Another challenge facing the GCC financial systems is to further open up to foreign participation and competition. While the recent good performance of the region’s banks was largely due to improved overall economic conditions and enhanced efficiency in the provision of financial services, it is clear that the prevalence of quasi-monopolistic situations and insufficient competition from foreign banks had also been an important factor. Opening up the financial sector to foreign investment, be it in banks, in mutual funds, or in investment advisory services, would add depth to the GCC markets, help strengthen management practices and the provision of financial services, foster the transfer of technology and know-how, and through increased competition, help raise productivity and lower the cost of financial services.

A related issue is the need for GCC financial institutions to respond to the demand for new financial services by domestic clients.

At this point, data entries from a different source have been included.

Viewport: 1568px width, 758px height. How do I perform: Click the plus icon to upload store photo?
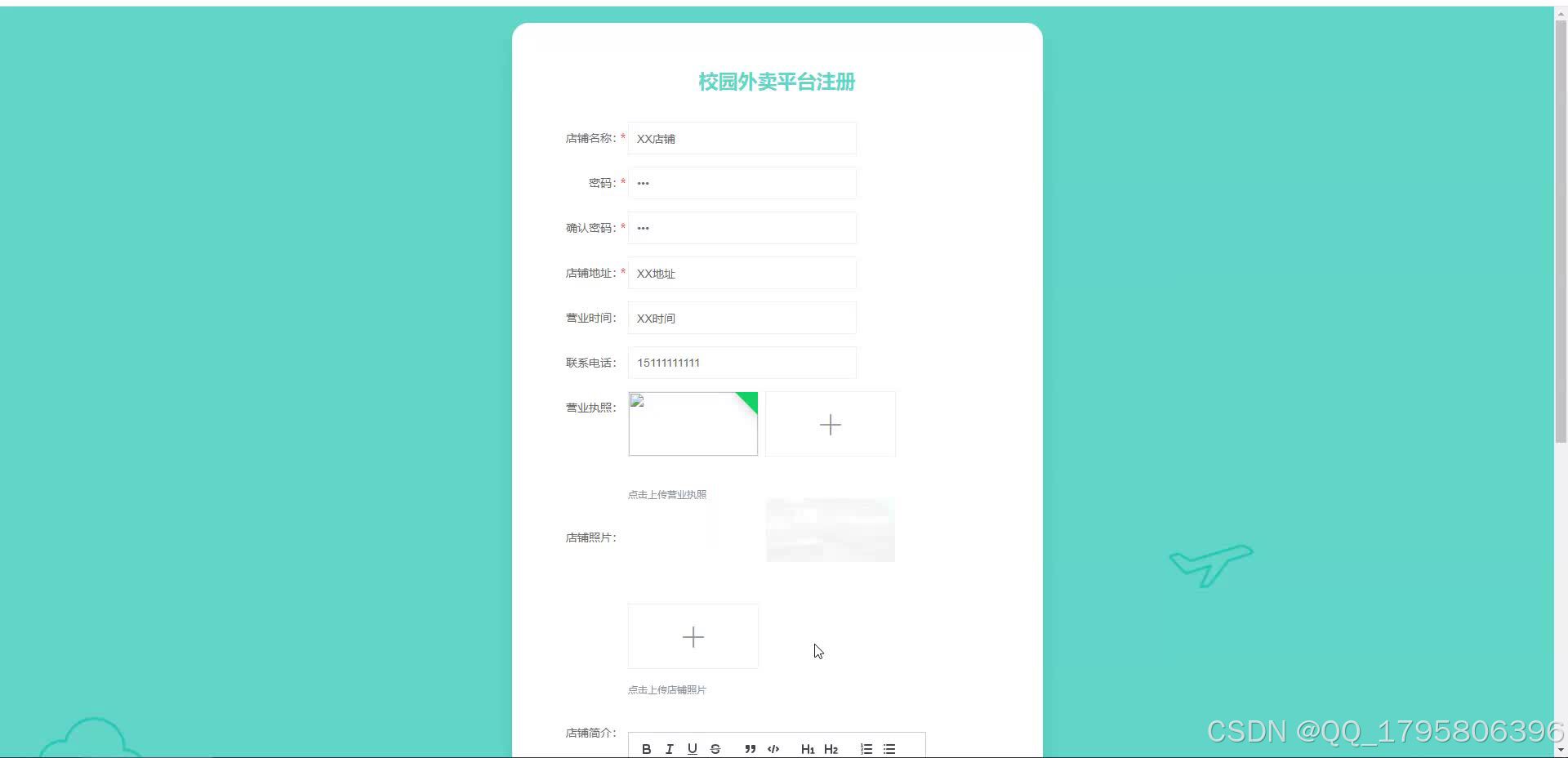[693, 636]
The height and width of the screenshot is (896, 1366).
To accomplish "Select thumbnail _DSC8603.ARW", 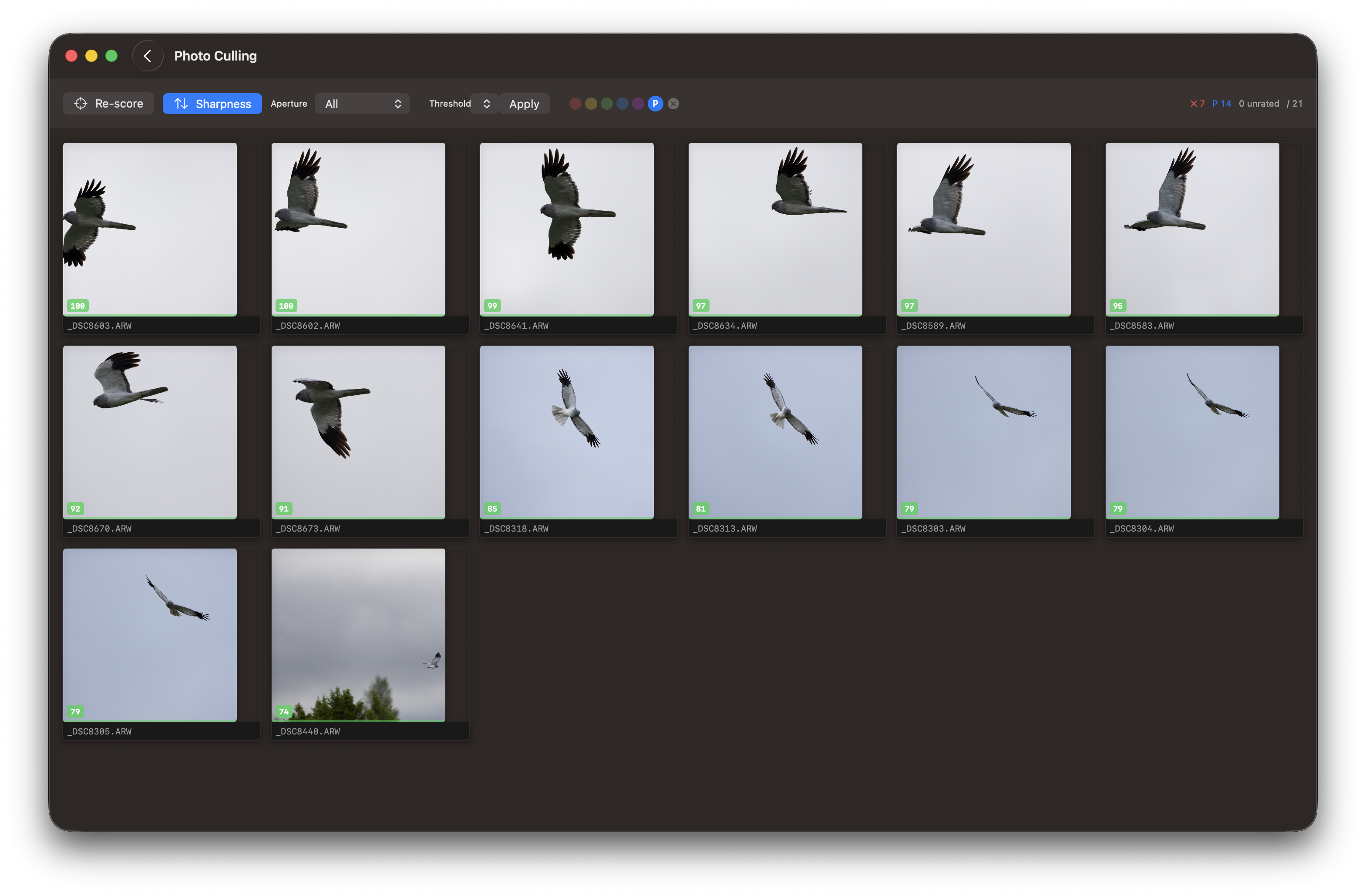I will pyautogui.click(x=150, y=229).
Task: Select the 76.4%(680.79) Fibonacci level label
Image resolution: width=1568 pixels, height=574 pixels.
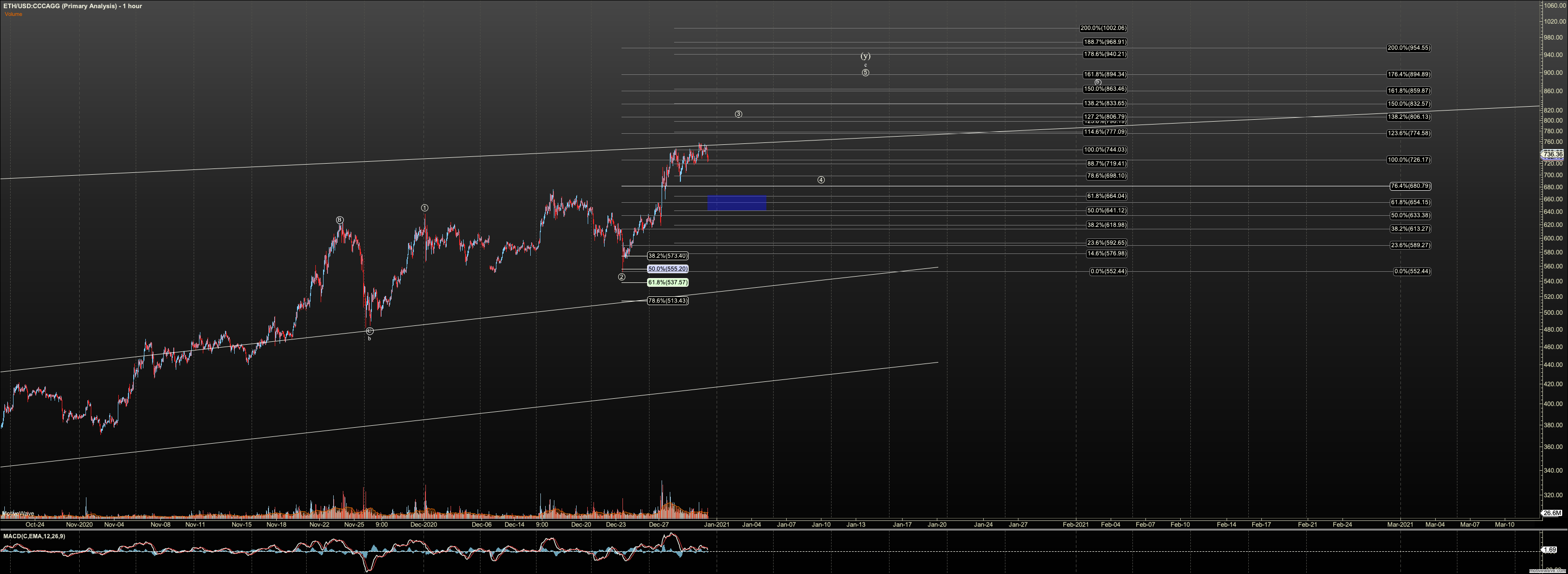Action: [x=1411, y=186]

GCC nationals are increasingly taking a more active interest in innovative financial instruments that can help them manage their savings or provide them with appropriate investment tools. Wealthy individuals and corporations have had access to these services either locally or through international banks; however, in the next few years, strong demand for these services is likely to emanate from a wider segment of the population as evidenced by the public’s enthusiastic response to initial public offerings of shares at GCC stock markets. To a certain degree, the GCC financial intermediaries have been already developing fee-based services, including mutual fund investments, but they would need to strengthen their ability to meet the demands of a larger segment of the population at competitive conditions.

Increased diversification of instruments, of market participants, and intensified competition among financial intermediaries will be beneficial to the region’s economies by enhancing efficiency and lowering the cost of financial services. Diversification, however, will also involve added risks that should be minimized through adequate prudential regulation and bank supervision, supported by more stringent international standards of dissemination of information and transparency.

Finally, financial sector reform can play a key role in meeting the challenge of maintaining macroeconomic stability in a changing economic environment. Reforms aimed at deepening domestic capital markets could provide the authorities with added instruments of monetary management and more room for maneuver in enhancing the effectiveness of monetary policy. Obviously, fiscal policy will continue to be key in maintaining financial stability and preserving the credibility of the exchange rate arrangements. In recent years, fiscal deficits in all GCC countries have been reduced and government spending has been brought under control (Chart 5). Inflation rates have been maintained below those in industrial countries, and exchange rate variability has been virtually nonexistent. While the region’s economies are likely to remain dependent on volatile oil revenue for many years to come, government spending will need to be brought under control, and ongoing privatization and deregulation efforts must be enhanced to help decouple non-oil activity from government stimulus and accelerate economic growth. In this respect, privatization and the development of domestic capital markets are closely interrelated and must be carried out in a coordinated manner.